Auch die Ukraine geht hart gegen Deserteure und Kriegsdienstverweigerer vor. Wer sich illegal ins Ausland absetzt, macht sich laut Gesetz strafbar. Der Leiter der Personalabteilung des Landstreitkräftekommandos der ukrainischen Streitkräfte, Roman Gurbach, erklärt: „Wenn sich herausstellt, dass sie sich illegal ins Ausland begeben haben, dann haben sie sich ihrer Militärdienstpflicht entzogen. Nach der geltenden Gesetzgebung werden sie strafrechtlich verfolgt.“ Sie werden zu hohen Haftstrafen verurteilt.
Ist Kriegsdienstverweigerung völkerrechtlich geschützt?
Völkerrechtlich gilt das Recht auf Kriegsdienstverweigerung als Menschenrecht. Doch in der Praxis wird es häufig ignoriert oder eingeschränkt. In Russland existiert zwar formal ein Recht auf Kriegsdienstverweigerung, allerdings nur für Männer, die noch nicht eingezogen wurden. Laut Rudi Friedrich von Connection e.V. ist es auch „formal so eingeschränkt, dass nicht wirklich viele das wahrnehmen können“.

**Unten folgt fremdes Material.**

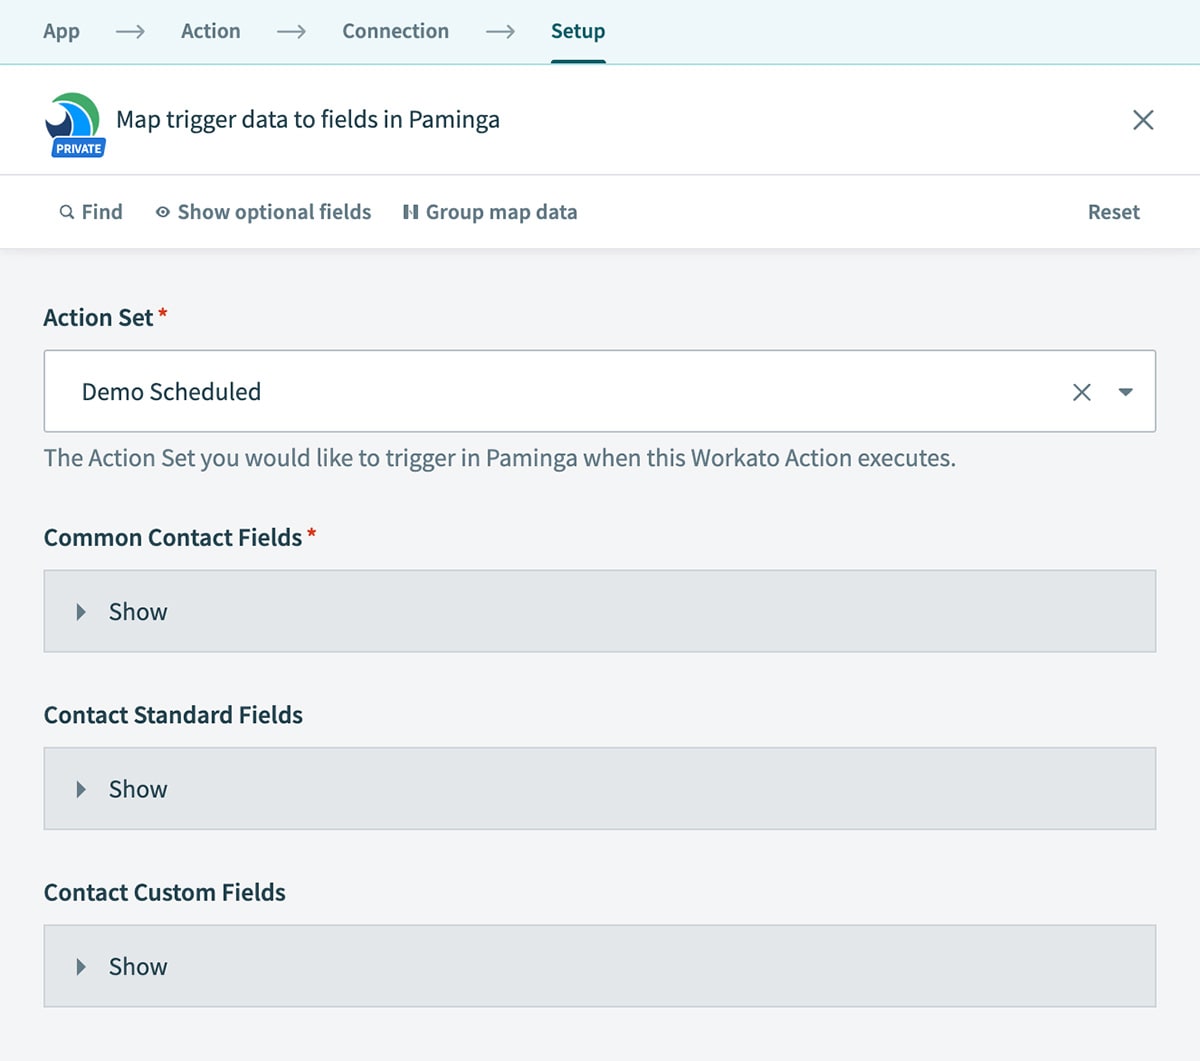The height and width of the screenshot is (1061, 1200).
Task: Click the eye icon for optional fields
Action: pyautogui.click(x=162, y=212)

In der Ukraine wurde das Recht auf Kriegsdienstverweigerung mit Kriegsbeginn am 24. Februar 2022 vollständig ausgesetzt. Friedrich kritisiert: „Die Ukraine hält sich nicht an das Menschenrecht auf Kriegsdienstverweigerung.“
Rund 200.000 ukrainische Männer im wehrfähigen Alter leben derzeit in Deutschland, über 600.000 in der EU. Ob ihre Kriegsdienstverweigerung ein Asylgrund ist, bleibt umstritten. Manche betrachten sie als legitimen Schutzgrund, andere fordern Ausweisung, zum Beispiel bei Flucht mit gefälschten Papieren oder Bestechung. Russische Verweigerer haben derzeit kaum Chancen auf Asyl, weil sie meist vor einer Einberufung fliehen und dies nicht nachweisen können.
Mehrere Organisationen europaweit, darunter auch Connection e.V. fordern Asyl für Deserteure und alle Menschen, die sich dem Kriegsdienst verweigern. „Der Europäische Gerichtshof für Menschenrechte (EGMR) hat klargestellt, dass Kriegsdienstverweigerer*innen unter bestimmten Bedingungen Schutz verdienen, insbesondere wenn ihnen Verfolgung oder unverhältnismäßige Strafen drohen“, schreibt etwa Pro Asyl.
Welche Folgen hat Desertion für Russland und die Ukraine?
Desertion hat direkte militärische Folgen, vor allem, wenn viele Soldaten fehlen. Die ukrainische Nationalgarde spricht inzwischen von über einer Million russischer Verluste: Tote, Verwundete oder Gefangene. Diese hohen Zahlen setzen die russische Armee unter Druck und verstärken offenbar die Bereitschaft zur Desertion.
Doch auch für die Ukraine ist Desertion ein schwerwiegendes Problem. Aufgrund der kleineren Bevölkerung wirkt sich jede Flucht deutlich stärker auf die Verteidigungsfähigkeit des Landes aus. Laut einem Bericht zur Desertion in Russland und der Ukraine der Organisation Front Intelligence Insight stellt Desertion langfristig ein noch größeres Problem für die Ukraine als für Russland dar. Die Zahlen zeigen aber auch, dass Russland unter einem deutlichen Schwund an Personal leidet, die Vorstellung unerschöpflicher Reserven ist laut Experten falsch. Auf beiden Seiten würden die steigenden Desertionszahlen als Zeichen militärischer Erschöpfung und mangelnder Aussicht auf entscheidende Durchbrüche deuten.
Über das Militärische hinaus wirft Desertion auch grundsätzliche politische und ethische Fragen auf: Wenn sich viele Menschen auf ihr Recht zur Verweigerung berufen, steht auch die Verteidigungsfähigkeit eines Landes infrage: Ein Dilemma zwischen individueller Freiheit und kollektiver Sicherheit.